Task goal: Reproduce, word for word, the abstract below on the inhibition of glutathione reductase and lipoamide dehydrogenase by BCNU.

Provided text:
-- -- --

Active site-specific inhibition by 1,3-bis(2-chloroethyl)-1-nitrosourea of two genetically homologous flavoenzymes: glutathione reductase and lipoamide dehydrogenase.

We extended our previous studies of the selectivity and mechanism of action as an enzyme inhibitor of 1,3-bis(2-chloroethyl)-1-nitrosourea (BCNU), an antitumor drug now widely used to inactivate glutathione reductase (GSSG-R) experimentally. In contrast to other enzymes examined so far, lipoamide dehydrogenase (LSSLNH2-D) was, like its genetic relative GSSG-R, also strongly inhibited by BCNU. The drug concentration needed to inactivate GSSG-R and LSSLNH2-D was much smaller than that affecting the least resistant of five other flavoenzymes tested. When oxidized, both GSSG-R and LSSLNH2-D were resistant to BCNU, and to be effective, the drug had to interact directly with enzyme protein reduced by its specific pyridine nucleotide. In intact human erythrocytes, GSSG-R was mostly reduced and LSSLNH2-D activity undetectable. The partial genetic homology of GSSG-R and LSSLNH2-D and their special sensitivity to BCNU provided a unique opportunity to define more exactly the site of drug-enzyme interaction through comparative coenzyme studies combined with direct and reciprocal substrate competition experiments. The results, together with earlier data on the prevention of BCNU inhibition by cysteine, indicate that the nitrosourea achieves its relative selectivity against the two related flavoenzymes by interacting with at least one of the two reduced cysteinyls located within their oxidoredox active site. For GSSG-R, the attacked cysteinyl is most probably Cys-58.

-- -- --

Data for review:
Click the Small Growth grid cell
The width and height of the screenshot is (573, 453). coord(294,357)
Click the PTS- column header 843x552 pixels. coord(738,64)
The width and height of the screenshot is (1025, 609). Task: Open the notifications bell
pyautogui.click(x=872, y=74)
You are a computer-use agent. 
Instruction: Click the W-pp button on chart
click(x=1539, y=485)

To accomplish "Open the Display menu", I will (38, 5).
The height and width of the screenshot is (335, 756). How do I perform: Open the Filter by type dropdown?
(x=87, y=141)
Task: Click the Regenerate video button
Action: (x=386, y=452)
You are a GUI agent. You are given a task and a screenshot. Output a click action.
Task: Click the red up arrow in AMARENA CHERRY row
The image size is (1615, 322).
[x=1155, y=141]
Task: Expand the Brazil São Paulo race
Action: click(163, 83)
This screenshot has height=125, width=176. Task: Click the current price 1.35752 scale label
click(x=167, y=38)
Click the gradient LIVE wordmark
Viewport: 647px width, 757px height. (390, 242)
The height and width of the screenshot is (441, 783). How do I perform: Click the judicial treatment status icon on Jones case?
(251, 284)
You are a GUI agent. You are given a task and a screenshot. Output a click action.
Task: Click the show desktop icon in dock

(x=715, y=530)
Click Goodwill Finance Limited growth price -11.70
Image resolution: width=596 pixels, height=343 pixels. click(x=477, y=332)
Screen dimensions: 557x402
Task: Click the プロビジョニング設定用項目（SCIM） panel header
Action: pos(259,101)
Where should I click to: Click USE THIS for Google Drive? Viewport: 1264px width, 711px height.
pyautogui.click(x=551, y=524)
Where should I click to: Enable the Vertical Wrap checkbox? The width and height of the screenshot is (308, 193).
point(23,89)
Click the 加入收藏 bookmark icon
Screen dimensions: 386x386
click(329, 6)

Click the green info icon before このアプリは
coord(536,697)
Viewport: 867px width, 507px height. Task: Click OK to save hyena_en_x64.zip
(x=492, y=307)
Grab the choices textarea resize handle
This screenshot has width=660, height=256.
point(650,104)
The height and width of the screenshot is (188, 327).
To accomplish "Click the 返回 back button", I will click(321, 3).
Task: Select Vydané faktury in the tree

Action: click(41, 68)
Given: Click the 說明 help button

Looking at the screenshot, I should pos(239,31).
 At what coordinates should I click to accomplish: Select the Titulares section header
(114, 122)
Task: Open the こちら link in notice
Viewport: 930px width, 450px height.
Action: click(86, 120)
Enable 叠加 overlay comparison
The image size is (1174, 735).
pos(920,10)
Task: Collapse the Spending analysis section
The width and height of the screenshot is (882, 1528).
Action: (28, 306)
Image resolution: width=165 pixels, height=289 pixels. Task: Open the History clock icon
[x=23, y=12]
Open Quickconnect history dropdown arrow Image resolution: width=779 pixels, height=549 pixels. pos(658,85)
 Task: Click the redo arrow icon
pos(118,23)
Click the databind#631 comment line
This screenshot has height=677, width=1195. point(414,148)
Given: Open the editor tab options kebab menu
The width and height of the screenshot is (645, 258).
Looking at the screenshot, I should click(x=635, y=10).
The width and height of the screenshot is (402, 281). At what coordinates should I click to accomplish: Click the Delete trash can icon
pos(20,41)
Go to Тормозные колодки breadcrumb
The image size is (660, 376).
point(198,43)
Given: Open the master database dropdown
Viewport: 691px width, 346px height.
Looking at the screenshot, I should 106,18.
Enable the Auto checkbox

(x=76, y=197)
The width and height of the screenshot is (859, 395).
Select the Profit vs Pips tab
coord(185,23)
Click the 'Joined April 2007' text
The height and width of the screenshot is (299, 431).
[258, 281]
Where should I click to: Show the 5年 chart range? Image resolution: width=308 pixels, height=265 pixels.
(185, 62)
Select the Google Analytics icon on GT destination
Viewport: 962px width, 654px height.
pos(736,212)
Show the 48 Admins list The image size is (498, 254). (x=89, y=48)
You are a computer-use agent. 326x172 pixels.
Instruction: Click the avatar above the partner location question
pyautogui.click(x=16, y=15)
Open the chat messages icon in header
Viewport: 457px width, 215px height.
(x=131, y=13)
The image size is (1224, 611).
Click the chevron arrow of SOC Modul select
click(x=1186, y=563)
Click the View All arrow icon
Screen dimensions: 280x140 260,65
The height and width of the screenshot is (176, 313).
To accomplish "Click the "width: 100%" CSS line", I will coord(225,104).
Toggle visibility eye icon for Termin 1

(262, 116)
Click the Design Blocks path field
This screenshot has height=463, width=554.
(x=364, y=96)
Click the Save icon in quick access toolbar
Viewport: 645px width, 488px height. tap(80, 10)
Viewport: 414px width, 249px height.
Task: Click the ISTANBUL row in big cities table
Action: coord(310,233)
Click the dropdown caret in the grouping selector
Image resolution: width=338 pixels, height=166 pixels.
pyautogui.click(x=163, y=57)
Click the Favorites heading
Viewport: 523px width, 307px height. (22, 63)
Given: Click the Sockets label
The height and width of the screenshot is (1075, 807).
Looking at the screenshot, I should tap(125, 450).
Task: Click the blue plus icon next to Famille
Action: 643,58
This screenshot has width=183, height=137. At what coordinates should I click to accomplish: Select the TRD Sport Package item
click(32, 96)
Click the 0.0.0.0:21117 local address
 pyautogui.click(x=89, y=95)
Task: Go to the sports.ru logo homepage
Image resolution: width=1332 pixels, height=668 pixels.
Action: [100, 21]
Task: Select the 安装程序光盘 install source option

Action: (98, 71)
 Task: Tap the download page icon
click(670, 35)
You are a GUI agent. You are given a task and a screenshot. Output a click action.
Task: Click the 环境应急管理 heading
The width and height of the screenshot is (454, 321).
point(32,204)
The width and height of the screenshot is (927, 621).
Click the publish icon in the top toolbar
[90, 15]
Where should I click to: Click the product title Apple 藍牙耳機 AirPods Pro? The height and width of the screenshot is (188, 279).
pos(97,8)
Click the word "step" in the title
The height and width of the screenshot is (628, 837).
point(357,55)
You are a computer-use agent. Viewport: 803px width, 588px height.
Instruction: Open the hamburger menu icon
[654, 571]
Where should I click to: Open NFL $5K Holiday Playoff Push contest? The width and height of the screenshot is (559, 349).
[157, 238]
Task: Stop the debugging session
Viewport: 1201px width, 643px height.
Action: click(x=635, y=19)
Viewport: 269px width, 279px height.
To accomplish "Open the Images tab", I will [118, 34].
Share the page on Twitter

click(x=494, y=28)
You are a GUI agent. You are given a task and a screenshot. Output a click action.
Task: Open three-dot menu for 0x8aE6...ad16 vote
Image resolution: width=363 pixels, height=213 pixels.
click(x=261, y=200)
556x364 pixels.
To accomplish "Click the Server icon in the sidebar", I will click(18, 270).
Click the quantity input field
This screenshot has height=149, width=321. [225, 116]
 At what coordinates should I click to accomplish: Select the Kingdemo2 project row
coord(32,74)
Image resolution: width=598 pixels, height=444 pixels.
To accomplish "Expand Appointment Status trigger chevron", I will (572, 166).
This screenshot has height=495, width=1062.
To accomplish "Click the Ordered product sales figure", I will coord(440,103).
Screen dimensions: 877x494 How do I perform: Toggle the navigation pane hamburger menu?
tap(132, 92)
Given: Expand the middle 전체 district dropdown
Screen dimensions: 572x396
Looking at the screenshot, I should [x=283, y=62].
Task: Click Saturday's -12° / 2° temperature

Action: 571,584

-- -- --

Written answer:
Active site-specific inhibition by 1,3-bis(2-chloroethyl)-1-nitrosourea of two genetically homologous flavoenzymes: glutathione reductase and lipoamide dehydrogenase.

We extended our previous studies of the selectivity and mechanism of action as an enzyme inhibitor of 1,3-bis(2-chloroethyl)-1-nitrosourea (BCNU), an antitumor drug now widely used to inactivate glutathione reductase (GSSG-R) experimentally. In contrast to other enzymes examined so far, lipoamide dehydrogenase (LSSLNH2-D) was, like its genetic relative GSSG-R, also strongly inhibited by BCNU. The drug concentration needed to inactivate GSSG-R and LSSLNH2-D was much smaller than that affecting the least resistant of five other flavoenzymes tested. When oxidized, both GSSG-R and LSSLNH2-D were resistant to BCNU, and to be effective, the drug had to interact directly with enzyme protein reduced by its specific pyridine nucleotide. In intact human erythrocytes, GSSG-R was mostly reduced and LSSLNH2-D activity undetectable. The partial genetic homology of GSSG-R and LSSLNH2-D and their special sensitivity to BCNU provided a unique opportunity to define more exactly the site of drug-enzyme interaction through comparative coenzyme studies combined with direct and reciprocal substrate competition experiments. The results, together with earlier data on the prevention of BCNU inhibition by cysteine, indicate that the nitrosourea achieves its relative selectivity against the two related flavoenzymes by interacting with at least one of the two reduced cysteinyls located within their oxidoredox active site. For GSSG-R, the attacked cysteinyl is most probably Cys-58.